В темных глазах Тигеллина сверкнула молния непримиримой вражды. Но это была лишь молния. Мгновение спустя истасканное, но все еще прекрасное лицо его снова приняло невозмутимое выражение царедворца.
— Повелительница, — с поразительным хладнокровием сказал он, — я сожалею о твоих словах. Тигеллин не смеет отвечать матери императора. Что я не заслуживаю упрека во лжи, Нерон это хорошо знает. Остальное меня не трогает. Он цезарь. Одна его воля может меня возвысить или низвергнуть. Теперь еще одно! Так как тебе были подробно известны планы мятежа, то, наверное, ты узнала, кто стоял во главе списка осужденных на погибель?
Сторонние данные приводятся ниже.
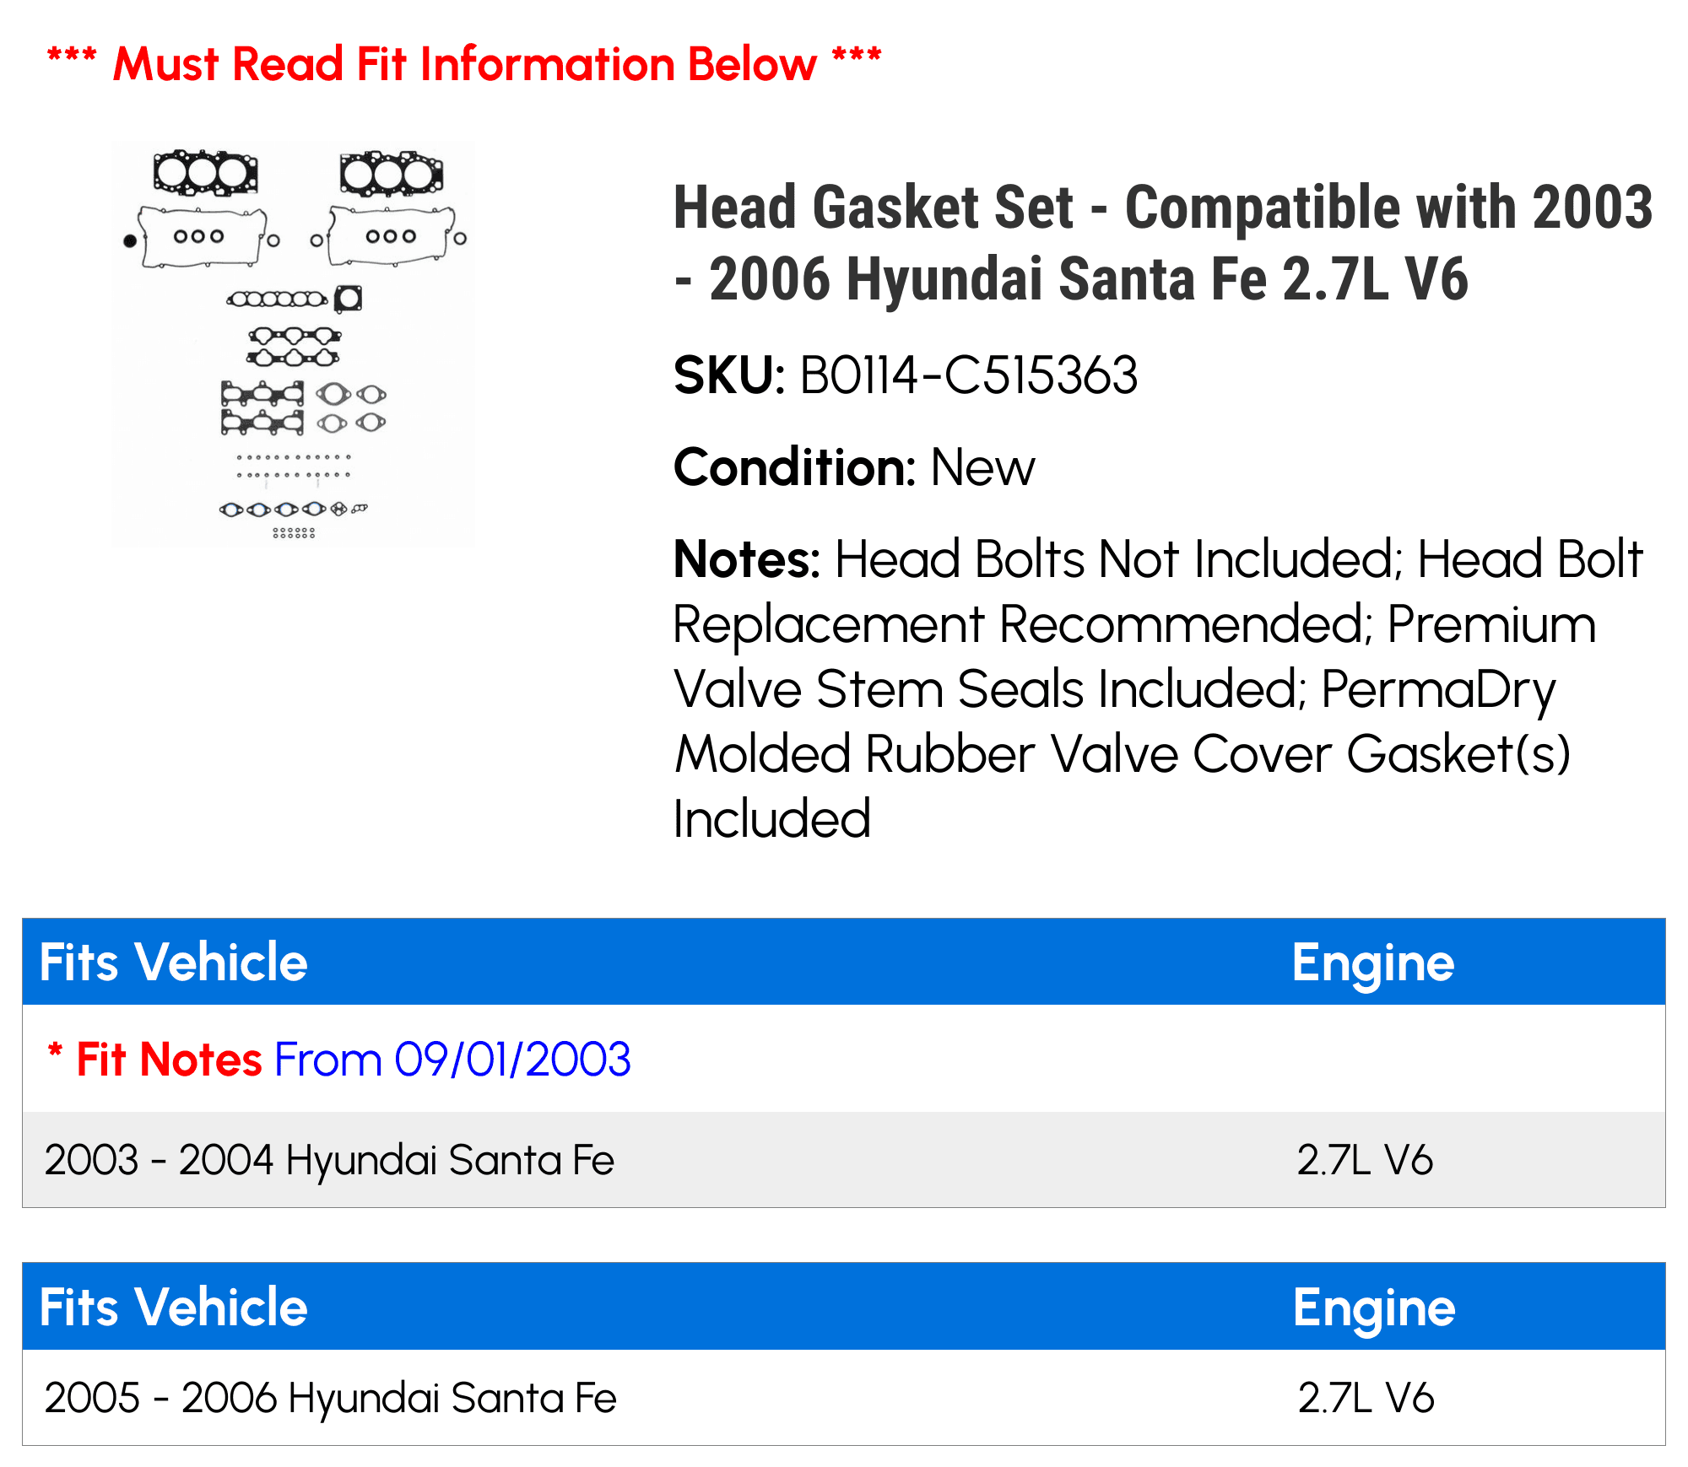Click the red Must Read Fit Information banner

click(464, 64)
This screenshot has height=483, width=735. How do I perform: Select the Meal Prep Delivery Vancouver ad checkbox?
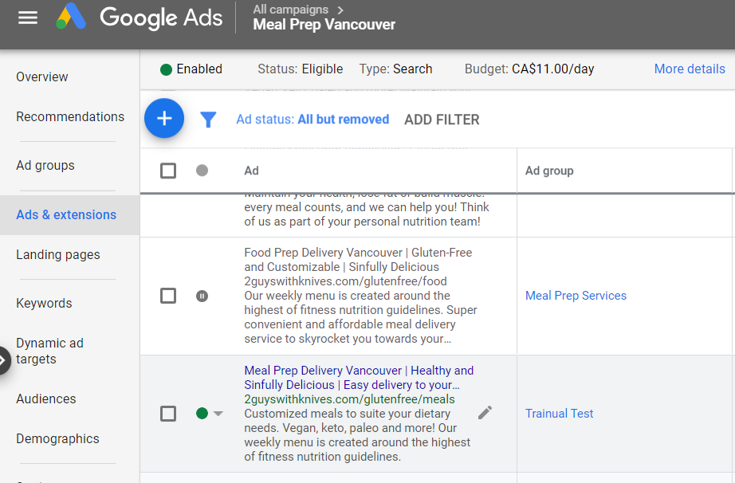168,414
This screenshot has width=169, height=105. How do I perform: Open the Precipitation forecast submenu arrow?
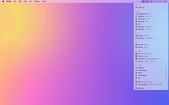tap(166, 75)
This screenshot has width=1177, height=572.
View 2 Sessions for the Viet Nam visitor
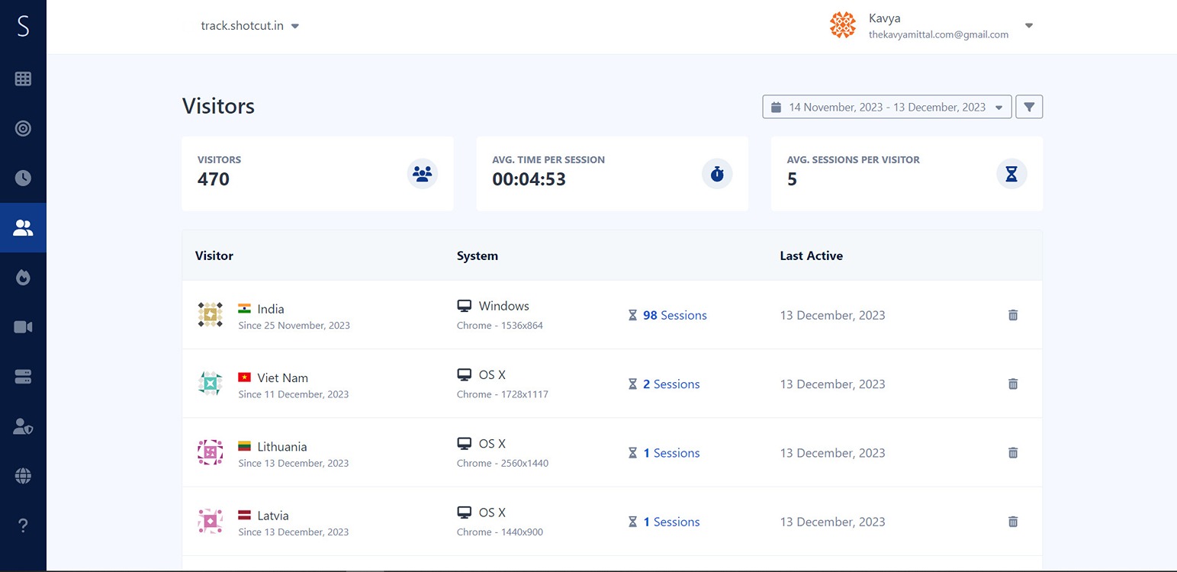tap(671, 384)
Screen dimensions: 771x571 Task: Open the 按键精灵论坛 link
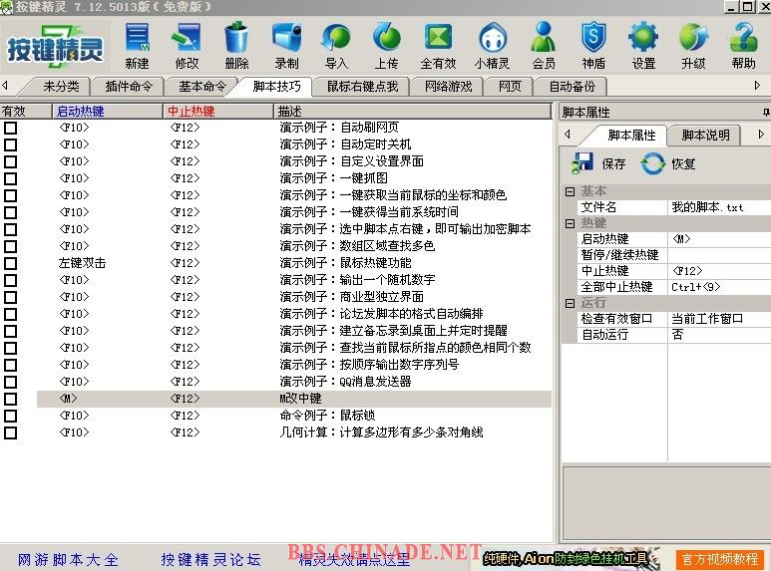pyautogui.click(x=210, y=560)
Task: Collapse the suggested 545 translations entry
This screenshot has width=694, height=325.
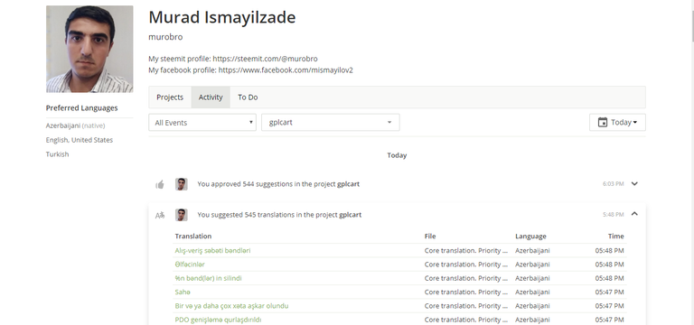Action: [x=634, y=214]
Должен ли я прийти на помощь твоей памяти? Ты сама, императрица Агриппина, удостоилась этой чести, благодаря твоему бывшему фавориту, Фараксу. Вот видишь, теперь весь этот так называемый заговор приобретает совершенно иной вид. Тебе самой, божественная Агриппина, приходилось плохо, и только по этой причине мужественный Паллас разыграл роль судьбы. Будь возмущение направлено единственно против одного императора… с условием, что ты займешь его место на престоле… Паллас далеко не так усердно принялся бы за дело.
— Жалкий негодяй! — в бешеном негодовании вскричала Агриппина. — Нерон, сын мой, неужели ты веришь этому плуту? — обратилась она к Нерону. — Я… я… о, это ужасно! Разве я не взлелеяла в тебе, моем кумире, все самое дорогое для меня и возвышенное в жизни?
— Ты лелеяла и Британника, — простонал император, — и все-таки сделалась его убийцей.
— Кто говорил это? Укажи мне презренного, дерзающего на такую позорную ложь, и я прикажу умертвить его!
— Я желал бы избавить цезаря от неприятной обязанности называть источник его сведений, — тихо заметил Тигеллин. — Но если бы ему понадобилось лицо, готовое клятвенно подтвердить его слова, то он может указать на меня.
Агриппина остолбенела и, заломив руки, оглянулась кругом.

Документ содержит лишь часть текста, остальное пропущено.